[Your instructions]
Answer these questions from the text on the shield gas supply, numbering your answers to match.
1. Which parts does adjusting the shield gas aim to protect from rapid temperature changes?
2. In at least one embodiment, what does the gas supply line 152 include?
3. What may heat the shield gas as it flows through that part?

[Text shown]
** START **
In order to minimize or eliminate rapid temperature changes to the manifold 132 or the sensor 118, the shield gas provided through the shield gas port 150 may be adjusted to more closely conform to the temperature of the exhaust flowing through the exhaust port 141 to the internal chamber 134 of the manifold 132, and/or the environment in which the manifold 132 is disposed, that is, within the exhaust pipe 112. In at least one embodiment, the gas supply line 152 includes an elongated tube 158 disposed within the exhaust pipe 112 (see FIG. 2). In this way, shield gas flowing through the elongated tube 158 may be heated by exhaust flowing through the exhaust pipe 112.
** END **
[Data provided]
** START **
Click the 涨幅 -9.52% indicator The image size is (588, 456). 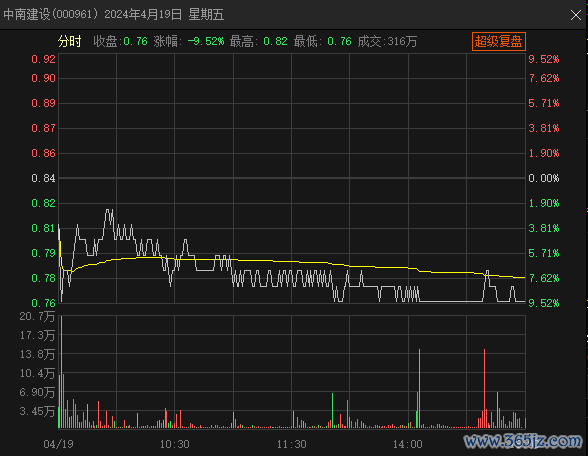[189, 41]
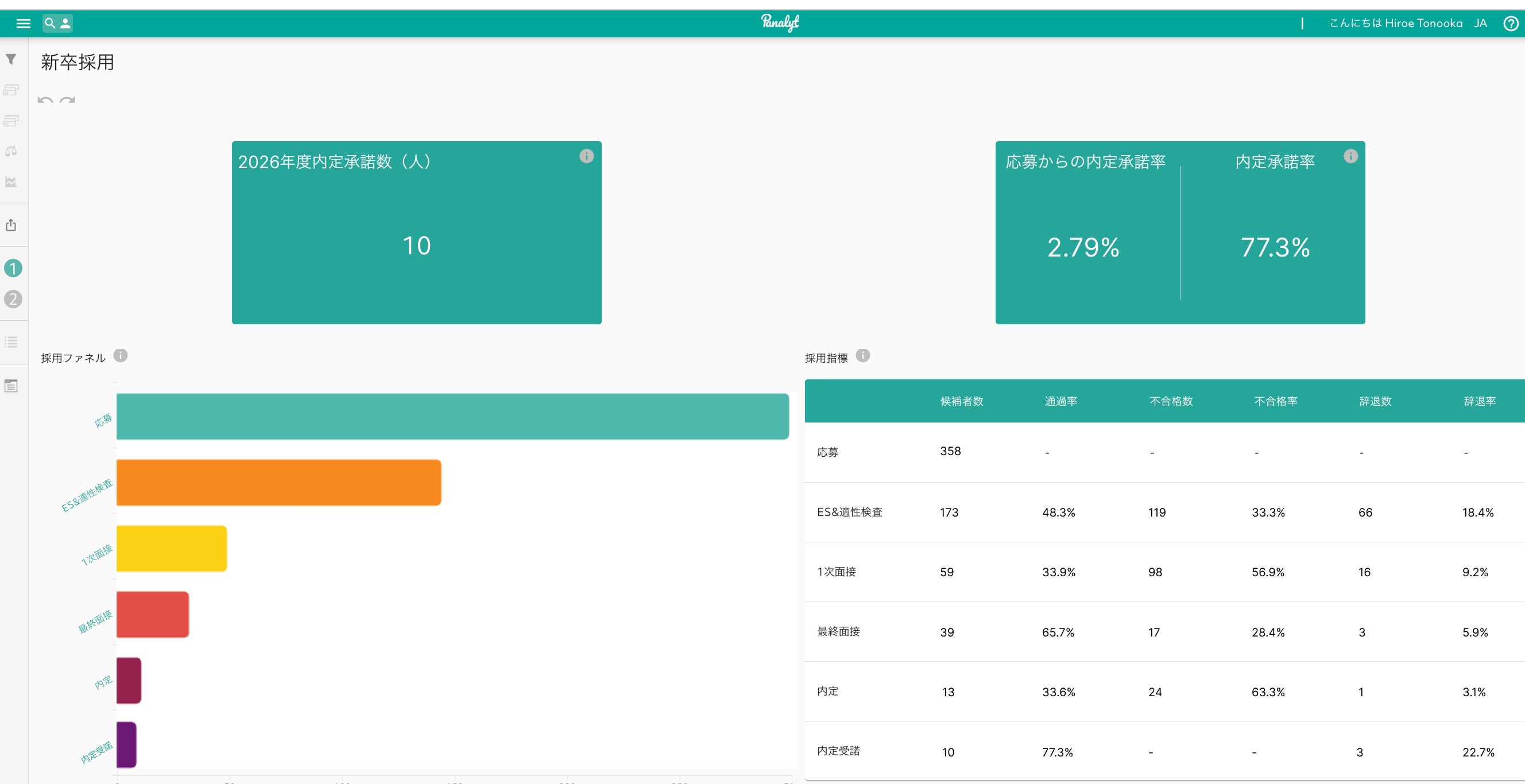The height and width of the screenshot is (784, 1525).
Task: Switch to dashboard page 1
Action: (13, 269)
** END **
[Response to the task]
1. The manifold 132 or the sensor 118.
2. An elongated tube 158 disposed within the exhaust pipe 112.
3. Exhaust flowing through the exhaust pipe 112.